Purpose: Anterior cruciate ligament (ACL) reconstruction is a common procedure that has a fairly high success rate. Despite such success, controversy exists with regard to fixation and graft type. The purpose of this study was to quantify the maximum load to failure for staple-anchor freeze-dried Achilles tendon allograft fixation compared with interference screw bone-pattelar tendon-bone autograft fixation at the time of insertion for ACL reconstruction.

Methods: Eleven pairs of cadaveric knees were prepared for ACL reconstruction by disarticulation before graft insertion. The tibia and femur were mounted separately onto an MTS machine and were loaded to failure in line with the tunnels. Femoral fixation for the allograft was provided by a staple anchor; tibial fixation was provided by a suture anchor. Titanium interference screws on the femoral and tibial sides provided autograft fixation. A paired t test was performed to compare mechanical testing results in the 2 groups.

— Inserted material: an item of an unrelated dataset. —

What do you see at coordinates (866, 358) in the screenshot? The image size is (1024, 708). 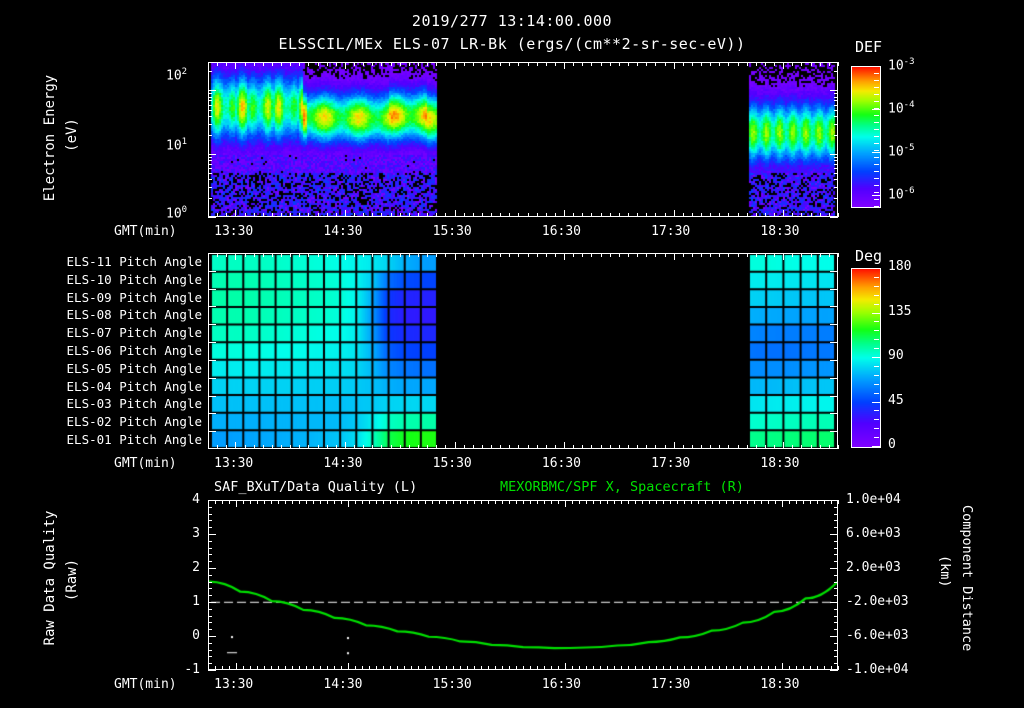 I see `pitch-angle-colorbar` at bounding box center [866, 358].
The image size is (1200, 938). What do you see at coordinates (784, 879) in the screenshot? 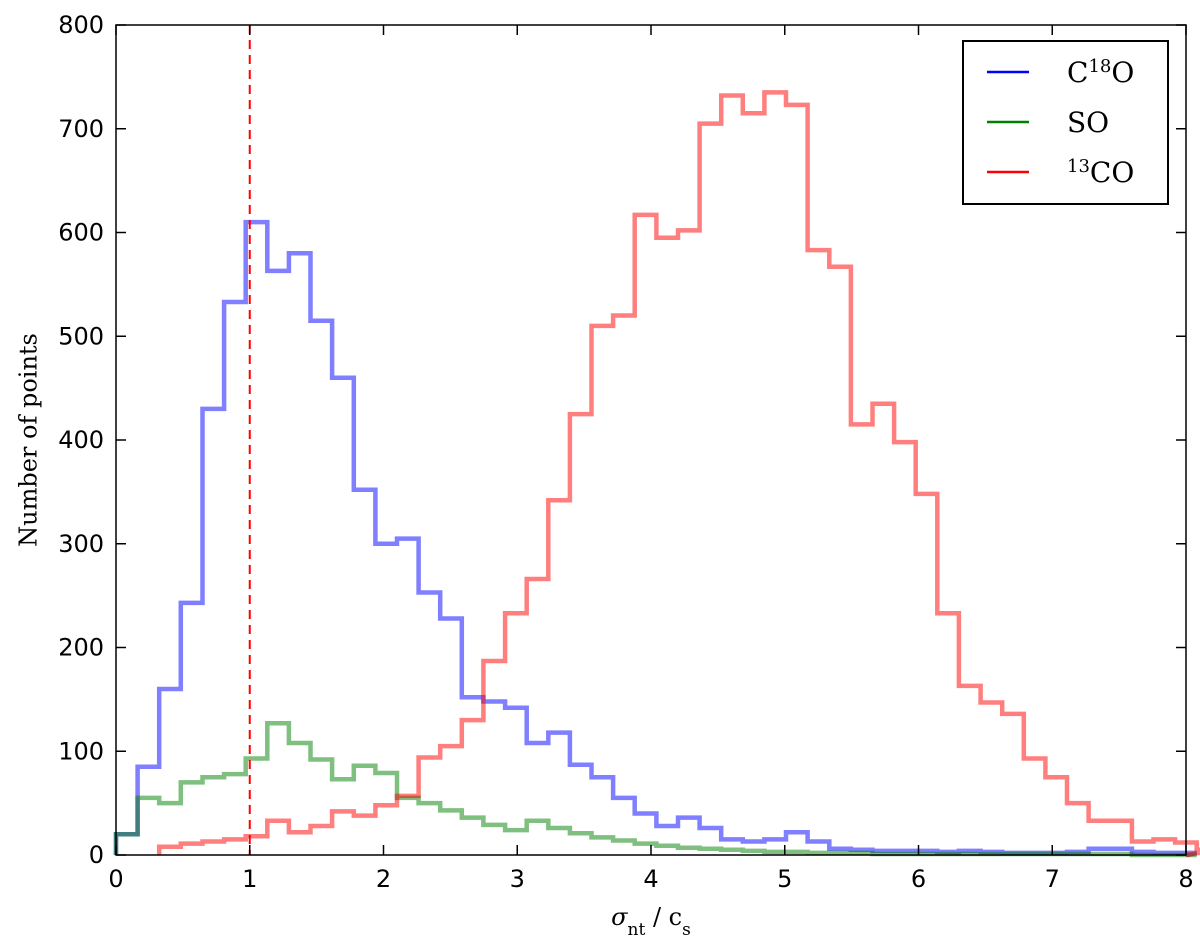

Results: Mean maximum load to failure for the allograft was 58.7 N (range, 32.3 to 92.6 N) and 119.6 N (range, 82 to 165.9 N) for the femur and the tibia, respectively, compared with 228.2 N (range, 74.2 to 352 N) and 232.9 N (range, 65.1 to 553.1 N) for the autografts. This difference was statistically significant (P < .001) for femoral fixation, but it was not statistically significant for tibial fixation (P = .186).

Conclusions: Soft tissue Achilles tendon allograft with staple fixation is a significantly weaker fixation construct when compared with autograft bone-patellar tendon-bone with interference screw fixation.

Clinical Relevance: This study shows significantly weaker fixation in the staple-alograft construct and yet this construct has had at least equivalent results over a 5-year time frame, indicating that rigid femoral fixation may not be a critical factor in long-term results.